金曜日は九響の定期に行って来ました。
プログラムは以下の通り。

指揮者にはドイツの中堅で、日本各地のオケにも客演しているゴロー・ベルク。
九響でも何度かお世話になっています。
そして、ハイドン兄弟のトランペット協奏曲のソリストとして、ラインホルト・フリードリヒという大物の登場。
さらに私にとって因縁浅からぬシューマンの「ライン」と、個人的には充実したプログラムでした。
パパ・ハイドンの方のトランペット協奏曲は、トランペット協奏曲の名曲として知られますし、恐らくトランペット奏者の方にとってはコンクールやオーディションや試験など様々な機会に課題曲として登場してくる作品だと思います。
モーリス・アンドレのトランペットが、王者の風格という感じならば、フリードリヒのトランペットはもっと親しみやすい街のトランペット吹きという印象でした。
(もちろんフランクフルト放送響の首席を務めたくらいの大物ですから、「街の」なんて言ったら失礼ですかね(^-^;))。
しかし、弟ハイドンの方のトランペット協奏曲は、さらに素晴らしい内容でした。
素直に「トランペットって、こんな音を出せるんだ、フルートと勝負できるんじゃないの?」と素人丸出しの感想を抱くほどに圧倒されました。
そしてシューマンの「ライン」。
曲自体は大好きですが、以前にも書いたことがあるように、この曲を学生時代に学生オケ相手に振って、悪戦苦闘した苦い記憶もあります(苦笑)
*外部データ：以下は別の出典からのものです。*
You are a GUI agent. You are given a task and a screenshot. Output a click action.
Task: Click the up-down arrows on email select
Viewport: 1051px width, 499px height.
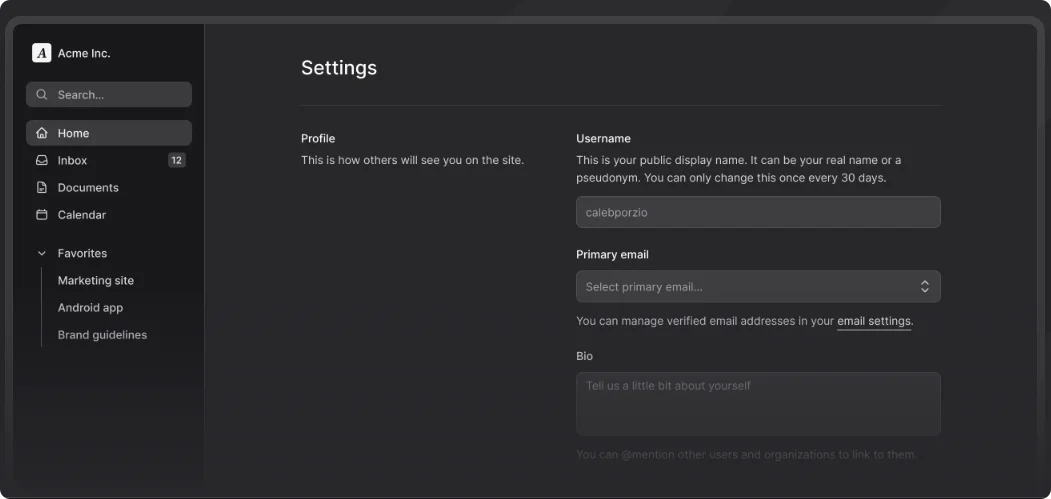924,287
今回は1st.Vn、Va、Vc、2nd.Vnという、九響としては珍しい両翼配置。
指揮者の要望だったんでしょうね。
個人的には、ベートーヴェンとかならもっと両翼配置を取り入れていいと思うんですけどね…
さて演奏内容ですが、まずは九響の低音域が大変手厚くて、身を委ねることができるくらい。
聴いた限りでは、主な相違箇所を頭に入れていきましたが、シューマンのオリジナルのスコア通りの演奏で、マーラー改訂版のアイデアは使っていないようでした。
従って、同じ旋律を幾つもの楽器で重ねるあのシューマンの手法を改めて体感できました。
やはりシューマンのオリジナルの演奏を聴くと、厚ぼったくなるし、逆に4本あるホルンの威力を前に木管が埋もれてしまうという欠点とも取れる特徴はよく聞き取れました。
(だからこそシューマンのスコアにマーラーが手を入れて、近年に至るまでごく普通にそれで演奏されてきたわけですが)
しかしそれはあくまでも些末なことで、演奏内容とは別物ですね。
九響の低音域が手厚いと書きましたが、だからといってもたれるような演奏ではなく、むしろ特に最終楽章なんかは、前へ前へと進んでいこうという演奏でした。
まさにスコアの指示にあるように「Lebhaft」でした。
他には、第4楽章でようやく登場するトロンボーンが、この交響曲にズシッと重みを与えてくれて、改めて効果的だなぁと思いました。
ブラームスが第1交響曲の第4楽章でやった手法は、まさにその模倣とも言えるのかも知れませんね。
またこの時代の音楽としては珍しいes-mollという調性も独特の雰囲気を醸し出してますね。
もちろんEs-durの交響曲ですから、同名調のes-mollもアリでしょうが、この時代ならmollを使おうとすれば普通は平行調のc-mollですよね。
それにしても驚いたのは、「ライン」は九響の定期では初演とのこと!
(定期以外ではやったことがあるらしい)
まぁ、確かに指揮者もオケもやりにくい作品だしなぁ(笑)
次の定期は1ヶ月後で、井上さんの久々の登場。